• [YOUR INSTRUCTIONS] Your answer must consist of exactly the lines below, starting with the line with "Image resolution: width=1079" and going on through the line with "Given: Select the 28inch hair length option", and nothing else.

• [WORKING DATA]

Content starts

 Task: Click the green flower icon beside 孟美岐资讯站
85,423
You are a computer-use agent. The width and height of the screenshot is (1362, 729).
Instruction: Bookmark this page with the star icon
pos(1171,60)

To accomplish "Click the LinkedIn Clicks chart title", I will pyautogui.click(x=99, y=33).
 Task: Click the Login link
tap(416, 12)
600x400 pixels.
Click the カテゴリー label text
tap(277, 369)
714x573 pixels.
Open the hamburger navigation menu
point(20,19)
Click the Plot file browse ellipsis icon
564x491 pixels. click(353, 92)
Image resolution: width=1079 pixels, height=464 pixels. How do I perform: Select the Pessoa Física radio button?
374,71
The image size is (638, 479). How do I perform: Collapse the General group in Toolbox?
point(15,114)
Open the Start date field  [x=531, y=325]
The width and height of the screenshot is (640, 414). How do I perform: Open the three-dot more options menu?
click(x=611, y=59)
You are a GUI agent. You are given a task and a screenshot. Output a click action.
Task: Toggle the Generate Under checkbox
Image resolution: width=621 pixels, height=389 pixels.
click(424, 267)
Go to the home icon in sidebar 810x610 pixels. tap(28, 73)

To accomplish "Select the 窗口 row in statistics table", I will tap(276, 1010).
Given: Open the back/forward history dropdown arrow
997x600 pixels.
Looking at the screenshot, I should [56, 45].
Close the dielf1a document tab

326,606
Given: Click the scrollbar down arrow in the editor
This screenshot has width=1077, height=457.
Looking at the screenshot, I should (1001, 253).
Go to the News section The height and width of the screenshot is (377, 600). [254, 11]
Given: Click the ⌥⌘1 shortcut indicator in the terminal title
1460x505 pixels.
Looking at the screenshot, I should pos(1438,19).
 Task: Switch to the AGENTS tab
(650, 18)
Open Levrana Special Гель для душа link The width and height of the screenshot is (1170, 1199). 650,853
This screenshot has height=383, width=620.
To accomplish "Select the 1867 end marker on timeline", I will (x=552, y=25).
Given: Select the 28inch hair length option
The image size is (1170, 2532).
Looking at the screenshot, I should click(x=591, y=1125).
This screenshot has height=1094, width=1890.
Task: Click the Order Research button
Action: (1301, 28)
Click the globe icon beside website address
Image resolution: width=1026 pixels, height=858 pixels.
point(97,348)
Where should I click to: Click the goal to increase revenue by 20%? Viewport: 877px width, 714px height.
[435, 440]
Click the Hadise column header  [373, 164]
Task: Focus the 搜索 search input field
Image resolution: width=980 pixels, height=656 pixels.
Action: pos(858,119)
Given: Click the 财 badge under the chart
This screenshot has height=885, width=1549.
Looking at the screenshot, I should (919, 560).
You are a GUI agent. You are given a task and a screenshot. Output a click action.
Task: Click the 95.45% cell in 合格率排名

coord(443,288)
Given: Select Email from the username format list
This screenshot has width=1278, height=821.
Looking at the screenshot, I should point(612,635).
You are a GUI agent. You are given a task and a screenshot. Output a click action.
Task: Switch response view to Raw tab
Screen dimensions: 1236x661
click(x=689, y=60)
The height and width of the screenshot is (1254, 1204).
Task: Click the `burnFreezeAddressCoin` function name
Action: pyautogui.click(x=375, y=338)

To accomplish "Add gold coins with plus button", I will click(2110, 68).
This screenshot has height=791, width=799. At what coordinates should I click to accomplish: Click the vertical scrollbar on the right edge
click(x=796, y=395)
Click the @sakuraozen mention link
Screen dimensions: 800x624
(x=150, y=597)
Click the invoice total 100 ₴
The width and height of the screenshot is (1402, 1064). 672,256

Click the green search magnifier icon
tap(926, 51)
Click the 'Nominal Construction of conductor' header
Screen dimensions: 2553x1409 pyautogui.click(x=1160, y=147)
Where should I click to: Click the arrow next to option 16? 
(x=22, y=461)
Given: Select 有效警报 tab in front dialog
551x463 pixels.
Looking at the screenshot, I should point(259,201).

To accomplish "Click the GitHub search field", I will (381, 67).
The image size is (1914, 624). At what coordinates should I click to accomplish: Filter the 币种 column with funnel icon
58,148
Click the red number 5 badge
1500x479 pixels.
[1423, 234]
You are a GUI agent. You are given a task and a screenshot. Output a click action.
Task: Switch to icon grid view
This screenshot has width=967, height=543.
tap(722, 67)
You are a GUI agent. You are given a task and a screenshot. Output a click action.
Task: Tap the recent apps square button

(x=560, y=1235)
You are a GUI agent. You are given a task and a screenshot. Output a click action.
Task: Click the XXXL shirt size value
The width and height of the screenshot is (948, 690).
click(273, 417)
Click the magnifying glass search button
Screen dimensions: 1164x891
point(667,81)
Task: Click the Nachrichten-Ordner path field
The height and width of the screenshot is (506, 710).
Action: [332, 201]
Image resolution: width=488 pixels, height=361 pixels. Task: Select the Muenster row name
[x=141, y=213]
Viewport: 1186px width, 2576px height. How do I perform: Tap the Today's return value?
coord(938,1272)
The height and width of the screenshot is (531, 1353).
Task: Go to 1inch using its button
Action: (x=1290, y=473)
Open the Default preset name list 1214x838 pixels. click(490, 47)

Content ends

• [SOLUTION TO THIS EXERCISE]
Image resolution: width=1079 pixels, height=464 pixels. How do I perform: Select the Pessoa Física radio button?
374,71
The image size is (638, 479). How do I perform: Collapse the General group in Toolbox?
point(15,114)
Open the Start date field  [x=531, y=325]
The width and height of the screenshot is (640, 414). How do I perform: Open the three-dot more options menu?
click(x=611, y=59)
You are a GUI agent. You are given a task and a screenshot. Output a click action.
Task: Toggle the Generate Under checkbox
Image resolution: width=621 pixels, height=389 pixels.
click(424, 267)
Go to the home icon in sidebar 810x610 pixels. tap(28, 73)

To accomplish "Select the 窗口 row in statistics table", I will tap(276, 1010).
Given: Open the back/forward history dropdown arrow
997x600 pixels.
Looking at the screenshot, I should [56, 45].
Close the dielf1a document tab

326,606
Given: Click the scrollbar down arrow in the editor
This screenshot has width=1077, height=457.
Looking at the screenshot, I should (1001, 253).
Go to the News section The height and width of the screenshot is (377, 600). [254, 11]
Given: Click the ⌥⌘1 shortcut indicator in the terminal title
1460x505 pixels.
Looking at the screenshot, I should pos(1438,19).
 Task: Switch to the AGENTS tab
(650, 18)
Open Levrana Special Гель для душа link The width and height of the screenshot is (1170, 1199). 650,853
This screenshot has height=383, width=620.
To accomplish "Select the 1867 end marker on timeline", I will (x=552, y=25).
Given: Select the 28inch hair length option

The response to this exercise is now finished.